Berbeda dengan Mira—istri sang mandor proyek, Astuti tak bisa membeli semua barang yang diinginkannya. Ia harus mengedepankan azas manfaat dalam setiap keputusan berbelanjanya. Bulan lalu, ia membeli sebuah daster tanpa lengan dari Iis. Perasaan berdosa karena ia masih punya dua buah daster batik yang layak pakai, pada akhirnya terkalahkan perasaan berdosa jika ia sampai hati tak pernah membantu Iis. Lagipula, harga daster berwarna ungu gradasi ke merah muda itu murah meriah.

"Permisi, Ibu-Ibu." Seorang pengamen berhenti di depan pagar rumah Mira, membuyarkan lamunan Astuti.
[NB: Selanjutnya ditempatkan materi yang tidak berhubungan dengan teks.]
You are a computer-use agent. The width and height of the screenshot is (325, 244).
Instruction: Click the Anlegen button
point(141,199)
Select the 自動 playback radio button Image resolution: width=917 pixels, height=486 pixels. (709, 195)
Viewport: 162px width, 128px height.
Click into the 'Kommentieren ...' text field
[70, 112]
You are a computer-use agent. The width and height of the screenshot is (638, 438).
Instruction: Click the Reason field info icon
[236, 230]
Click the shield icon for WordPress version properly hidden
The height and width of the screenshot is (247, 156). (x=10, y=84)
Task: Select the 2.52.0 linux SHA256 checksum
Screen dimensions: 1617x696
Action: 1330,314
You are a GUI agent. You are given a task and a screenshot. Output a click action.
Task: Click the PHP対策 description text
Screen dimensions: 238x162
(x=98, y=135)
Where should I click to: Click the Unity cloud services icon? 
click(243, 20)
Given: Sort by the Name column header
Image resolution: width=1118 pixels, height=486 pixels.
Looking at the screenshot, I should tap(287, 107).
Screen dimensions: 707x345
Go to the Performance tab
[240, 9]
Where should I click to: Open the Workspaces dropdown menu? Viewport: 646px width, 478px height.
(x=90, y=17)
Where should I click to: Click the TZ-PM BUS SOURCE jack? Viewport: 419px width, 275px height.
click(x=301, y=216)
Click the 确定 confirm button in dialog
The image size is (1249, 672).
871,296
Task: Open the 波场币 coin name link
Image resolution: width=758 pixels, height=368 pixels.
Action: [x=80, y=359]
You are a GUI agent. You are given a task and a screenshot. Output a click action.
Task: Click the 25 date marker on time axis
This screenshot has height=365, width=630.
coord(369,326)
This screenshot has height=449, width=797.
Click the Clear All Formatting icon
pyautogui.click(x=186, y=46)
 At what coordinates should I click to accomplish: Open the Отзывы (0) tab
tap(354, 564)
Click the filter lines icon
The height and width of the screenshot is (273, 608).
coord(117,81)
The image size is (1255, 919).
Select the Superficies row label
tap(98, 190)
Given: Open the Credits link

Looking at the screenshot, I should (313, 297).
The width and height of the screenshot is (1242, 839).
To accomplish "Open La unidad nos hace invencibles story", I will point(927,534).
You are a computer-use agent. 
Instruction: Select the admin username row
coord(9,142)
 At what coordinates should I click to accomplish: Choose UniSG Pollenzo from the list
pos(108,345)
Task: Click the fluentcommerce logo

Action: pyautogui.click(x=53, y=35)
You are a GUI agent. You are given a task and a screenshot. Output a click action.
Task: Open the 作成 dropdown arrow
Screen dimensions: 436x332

Waria berpenampilan menor dan mengenakan hot pants serta stoking jaring itu bertanya, "Eikeu boleh ikut ngamen, ya?"

"Boleh," jawab Mira. "Bisa rekues lagu, kan?!"

"Mau lagu apa? Semua lagu eikeu bisa."

"Jatuh Bangun."

"Oh, Jatuh Bangun mah gampang." Si pengamen mengibaskan rambut panjang ombre-nya kemudian mulai membetot bas yang digendongnya. Ia pun mulai menyanyi. "Masih terngiaaang di telingakuuu biiisik cintamu...."

"Lho, lho, lho?" Mira menginterupsi. "Saya rekues lagu Jatuh Bangun, bukan Terlena."

"Aduh, Ibu, sore-sore begini enaknya dengerin lagu yang manis manja daripada lagu sedih. Lagu Terlena aja, ya?"

Mira bertukar tatap dengan Astuti lalu memutar bola mata. "Ya udah deh, terserah iyey."

Saat si pengamen sedang bernyanyi dengan suara ala kadarnya dan bergoyang dengan gerakan gemulai, sebuah sepeda motor berhenti di depan pagar rumah Astuti. Seorang pria menggendong ransel turun dan membayar ongkos ojek.

"Si Aa pulang, tuh!" Mira memberi tahu Astuti.

"Sungguuuh aku bahagiaaa, beeenih cinta yang kau tanaaam, bersemiii indah di haaati...." Lagu itu mengalun mengiringi langkah Astuti menyambut kepulangan sang suami.

*

Arga merasa konyol. Ia terkejut melihat bayangannya sendiri. Jantungnya mencelus dan rasanya seperti turun beberapa senti meter. Setelah menenangkan diri, ia keluar dari kamar orangtuanya, dan berlari menuju kamarnya di sebelah.

Di dalam kamarnya, ia berdiri di depan cermin. Kedua tangannya memegangi daster itu, menempelkannya di dada. Selama beberapa detik, Arga menatap bayangan dirinya di cermin. Ia tersenyum. Misinya berhasil. Daster itu kini menjadi miliknya.